We will begin by discussing further Direct Individual Investors (“DII”) and then move on to Direct Entity Investors (“DEI”).
Direct Individual Investors (“DII”) (continued)
Those who are DIIs and were “fortunate” enough to have secured distributions through redemptions from Madoff in the past may believe that they were lucky or brilliant to have withdrawn money before his arrest. However, they may confront efforts by trustees or regulators to “claw back” such distributions to the extent they were materially disproportionate to the withdrawals of the average investor. The likely theory for a “claw back” would be that all of the investors were engaged in a unitary integrated failed enterprise and that no single investor should have fared better proportionately than the average investor, whether wittingly or unwittingly. To a certain degree, the energy that will be undertaken to pursue a DII will depend on (i) the absolute amount in dollars of the disproportionate distribution to such DII, (ii) how long ago the redemption(s) took place and/or (iii) the relative level of disproportion. The “claw back” process may become complex and could even be affected by state law, which may differ from state to state. Competent professional advice for DIIs is a necessity in this area.

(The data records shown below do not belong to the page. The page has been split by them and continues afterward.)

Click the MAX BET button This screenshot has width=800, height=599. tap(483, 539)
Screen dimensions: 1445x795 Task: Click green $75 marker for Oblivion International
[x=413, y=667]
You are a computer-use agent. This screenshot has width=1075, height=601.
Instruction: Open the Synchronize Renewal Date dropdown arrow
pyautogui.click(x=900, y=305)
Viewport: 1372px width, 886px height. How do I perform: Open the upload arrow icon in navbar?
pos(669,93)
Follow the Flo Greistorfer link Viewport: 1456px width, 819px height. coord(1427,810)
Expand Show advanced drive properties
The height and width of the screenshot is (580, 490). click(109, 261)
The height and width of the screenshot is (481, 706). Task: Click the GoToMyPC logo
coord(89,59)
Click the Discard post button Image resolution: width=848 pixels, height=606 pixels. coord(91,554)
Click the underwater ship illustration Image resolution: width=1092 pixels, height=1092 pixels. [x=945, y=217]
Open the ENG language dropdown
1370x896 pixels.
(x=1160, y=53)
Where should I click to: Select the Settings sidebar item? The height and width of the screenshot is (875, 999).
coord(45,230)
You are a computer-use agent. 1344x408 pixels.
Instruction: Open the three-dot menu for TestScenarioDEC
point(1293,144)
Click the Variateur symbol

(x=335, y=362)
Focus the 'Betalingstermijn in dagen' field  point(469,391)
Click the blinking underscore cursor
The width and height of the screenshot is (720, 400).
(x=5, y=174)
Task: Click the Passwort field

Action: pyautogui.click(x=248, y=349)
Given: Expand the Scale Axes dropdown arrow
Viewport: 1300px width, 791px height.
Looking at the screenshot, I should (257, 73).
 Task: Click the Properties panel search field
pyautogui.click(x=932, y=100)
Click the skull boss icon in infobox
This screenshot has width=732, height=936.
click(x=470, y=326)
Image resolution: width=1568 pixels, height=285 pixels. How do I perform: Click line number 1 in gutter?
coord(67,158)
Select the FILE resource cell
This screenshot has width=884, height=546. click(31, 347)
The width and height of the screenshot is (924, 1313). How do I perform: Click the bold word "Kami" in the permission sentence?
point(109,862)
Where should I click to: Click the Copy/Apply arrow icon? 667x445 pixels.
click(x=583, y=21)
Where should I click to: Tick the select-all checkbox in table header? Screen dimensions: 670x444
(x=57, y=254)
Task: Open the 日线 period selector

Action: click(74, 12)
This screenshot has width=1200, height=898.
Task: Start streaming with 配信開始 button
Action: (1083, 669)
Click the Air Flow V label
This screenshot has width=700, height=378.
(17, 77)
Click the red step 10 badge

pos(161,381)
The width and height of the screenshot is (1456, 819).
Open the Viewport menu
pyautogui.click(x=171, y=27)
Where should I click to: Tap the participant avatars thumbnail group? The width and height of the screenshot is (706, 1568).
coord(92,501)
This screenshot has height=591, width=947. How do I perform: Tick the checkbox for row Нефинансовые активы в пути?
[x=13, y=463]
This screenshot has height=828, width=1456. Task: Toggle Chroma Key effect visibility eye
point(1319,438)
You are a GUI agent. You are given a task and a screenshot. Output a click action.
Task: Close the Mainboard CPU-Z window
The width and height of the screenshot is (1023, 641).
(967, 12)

There may be some DIIs that have been so adversely affected by the aftermath of the Madoff scandal that they could be considering bankruptcy, selling their residences to raise funds or other precipitous measures. For example, housing prices are deeply depressed in many areas, which can greatly limit the recovery on a sale, especially if there is a mortgage present. Moreover, in some states, there are strong homestead laws that exempt houses from being included in bankruptcy or other insolvency procedures. Again, competent professional advice for DIIs is a necessity in this area.
Direct Entity Investors (“DEI”)
There are many types of potential DEIs that may have invested with Madoff. These include trusts, hedge funds or other investment managers and vehicles, charitable organizations, etc. This blog will endeavor to cover some of the DEIs that have been most prominent in recent publications.
Hedge funds, investment managers and other investment vehicles (“Funds”) have surfaced as major victims of investing with Madoff. While such Funds may be victims, the managers of these Funds may have their own problems in that they charge their own investors a management fee, generally tied to the level of assets under management (1% to 2%) and/or a performance fee that may be as much as 20% of returns or returns above a specified threshold (“Fees”). In cases where such Funds simply turned over substantial assets to Madoff for investment by him and such Funds took their standard Fees on such assets, investors in the Funds may have a legitimate objection that such Fees should be disgorged in light of the fact that the managers of such Funds did not perform investment management services that warranted the Fees. Additionally, depending on the publications by the Funds of their purpose, investment style and other disclosures, there may be a potential cause of action against the managers of such Funds for investing outside of the stated investments for the Funds or even negligence or breach of fiduciary duty in the selection of an investment with Madoff. The issues are complex for both the Funds and their managers and individuals who invested in the Funds and became indirect victims of Madoff.